EXERCISE
Find the line containing "City of Burbank (35, 391)" in the entries below. Restate it and each line after it, word for word, up to and including the line containing "[Celebrating the Gaining".

───── DATA FOR REVIEW

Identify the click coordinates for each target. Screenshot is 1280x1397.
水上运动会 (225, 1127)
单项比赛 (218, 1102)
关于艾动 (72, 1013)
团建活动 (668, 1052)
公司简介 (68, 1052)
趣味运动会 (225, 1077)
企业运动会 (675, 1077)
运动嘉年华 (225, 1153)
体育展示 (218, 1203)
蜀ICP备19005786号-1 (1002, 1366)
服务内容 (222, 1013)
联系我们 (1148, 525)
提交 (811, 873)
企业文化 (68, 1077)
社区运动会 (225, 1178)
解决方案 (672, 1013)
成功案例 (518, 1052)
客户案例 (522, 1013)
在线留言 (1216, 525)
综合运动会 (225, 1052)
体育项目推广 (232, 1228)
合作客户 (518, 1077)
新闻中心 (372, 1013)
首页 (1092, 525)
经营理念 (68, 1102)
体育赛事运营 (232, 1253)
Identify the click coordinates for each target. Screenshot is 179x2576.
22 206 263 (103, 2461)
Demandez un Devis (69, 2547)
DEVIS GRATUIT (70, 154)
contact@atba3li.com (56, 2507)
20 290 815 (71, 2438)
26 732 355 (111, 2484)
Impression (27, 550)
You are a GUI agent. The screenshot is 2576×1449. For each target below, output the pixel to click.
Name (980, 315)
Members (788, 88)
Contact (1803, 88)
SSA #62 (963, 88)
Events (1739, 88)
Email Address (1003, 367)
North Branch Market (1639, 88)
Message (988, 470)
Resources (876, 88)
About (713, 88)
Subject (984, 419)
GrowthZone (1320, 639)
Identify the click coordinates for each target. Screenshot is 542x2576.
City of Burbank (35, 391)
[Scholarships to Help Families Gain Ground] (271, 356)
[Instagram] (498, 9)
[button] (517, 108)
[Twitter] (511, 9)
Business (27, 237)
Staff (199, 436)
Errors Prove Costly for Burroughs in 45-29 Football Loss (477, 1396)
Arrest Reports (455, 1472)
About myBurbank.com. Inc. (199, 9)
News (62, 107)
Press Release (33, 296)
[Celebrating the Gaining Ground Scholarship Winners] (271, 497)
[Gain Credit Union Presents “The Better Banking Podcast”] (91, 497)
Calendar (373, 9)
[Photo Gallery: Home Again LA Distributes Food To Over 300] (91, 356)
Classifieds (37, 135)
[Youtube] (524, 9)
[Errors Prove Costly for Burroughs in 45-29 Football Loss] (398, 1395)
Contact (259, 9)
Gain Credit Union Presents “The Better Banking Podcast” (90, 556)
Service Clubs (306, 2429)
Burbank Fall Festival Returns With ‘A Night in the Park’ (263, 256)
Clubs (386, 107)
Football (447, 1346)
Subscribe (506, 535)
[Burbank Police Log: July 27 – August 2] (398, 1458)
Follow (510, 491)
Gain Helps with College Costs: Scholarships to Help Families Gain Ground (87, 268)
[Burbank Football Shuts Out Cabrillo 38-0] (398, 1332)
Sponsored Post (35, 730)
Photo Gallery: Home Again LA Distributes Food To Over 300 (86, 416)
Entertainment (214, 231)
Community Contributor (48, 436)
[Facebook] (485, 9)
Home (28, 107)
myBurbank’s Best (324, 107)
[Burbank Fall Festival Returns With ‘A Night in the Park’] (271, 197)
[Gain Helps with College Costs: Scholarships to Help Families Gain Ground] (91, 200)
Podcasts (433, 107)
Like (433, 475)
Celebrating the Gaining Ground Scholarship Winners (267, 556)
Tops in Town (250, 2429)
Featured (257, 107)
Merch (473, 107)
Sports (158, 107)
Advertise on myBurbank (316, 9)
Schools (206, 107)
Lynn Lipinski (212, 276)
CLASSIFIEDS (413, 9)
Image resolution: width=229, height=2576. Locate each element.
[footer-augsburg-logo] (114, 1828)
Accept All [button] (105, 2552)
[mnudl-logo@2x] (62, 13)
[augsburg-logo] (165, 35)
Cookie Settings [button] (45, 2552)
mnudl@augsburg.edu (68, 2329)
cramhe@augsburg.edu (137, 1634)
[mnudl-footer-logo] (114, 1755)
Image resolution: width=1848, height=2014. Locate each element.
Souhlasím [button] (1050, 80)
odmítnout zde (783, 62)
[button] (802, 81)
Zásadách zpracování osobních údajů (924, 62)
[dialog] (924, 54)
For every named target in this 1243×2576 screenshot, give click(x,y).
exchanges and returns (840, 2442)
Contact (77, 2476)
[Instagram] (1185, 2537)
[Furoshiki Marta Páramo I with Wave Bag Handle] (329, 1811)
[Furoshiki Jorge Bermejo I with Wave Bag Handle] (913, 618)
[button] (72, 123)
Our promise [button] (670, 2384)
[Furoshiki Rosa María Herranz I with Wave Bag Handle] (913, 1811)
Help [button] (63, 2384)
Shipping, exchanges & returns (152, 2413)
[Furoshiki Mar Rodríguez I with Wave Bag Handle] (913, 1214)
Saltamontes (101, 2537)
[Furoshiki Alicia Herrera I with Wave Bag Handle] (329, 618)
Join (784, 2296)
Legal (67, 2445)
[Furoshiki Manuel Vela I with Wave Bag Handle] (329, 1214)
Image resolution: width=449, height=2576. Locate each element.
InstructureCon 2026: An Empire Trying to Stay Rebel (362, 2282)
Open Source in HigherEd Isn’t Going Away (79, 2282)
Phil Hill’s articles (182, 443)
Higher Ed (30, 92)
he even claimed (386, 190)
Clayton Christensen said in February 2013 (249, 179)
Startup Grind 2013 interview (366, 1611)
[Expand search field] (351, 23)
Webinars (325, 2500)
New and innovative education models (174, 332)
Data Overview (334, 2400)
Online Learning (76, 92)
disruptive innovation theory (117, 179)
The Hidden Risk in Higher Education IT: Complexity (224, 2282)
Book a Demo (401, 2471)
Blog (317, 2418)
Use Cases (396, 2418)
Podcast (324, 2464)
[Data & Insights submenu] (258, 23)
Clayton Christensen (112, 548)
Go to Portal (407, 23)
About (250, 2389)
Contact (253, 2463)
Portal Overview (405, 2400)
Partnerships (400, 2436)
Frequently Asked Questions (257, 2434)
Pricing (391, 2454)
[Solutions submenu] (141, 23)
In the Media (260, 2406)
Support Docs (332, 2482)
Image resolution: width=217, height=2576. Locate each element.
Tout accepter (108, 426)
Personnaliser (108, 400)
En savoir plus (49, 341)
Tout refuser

──────────

RESPONSE TO THIS TASK
City of Burbank (35, 391)
[Scholarships to Help Families Gain Ground] (271, 356)
[Instagram] (498, 9)
[button] (517, 108)
[Twitter] (511, 9)
Business (27, 237)
Staff (199, 436)
Errors Prove Costly for Burroughs in 45-29 Football Loss (477, 1396)
Arrest Reports (455, 1472)
About myBurbank.com. Inc. (199, 9)
News (62, 107)
Press Release (33, 296)
[Celebrating the Gaining Ground Scholarship Winners] (271, 497)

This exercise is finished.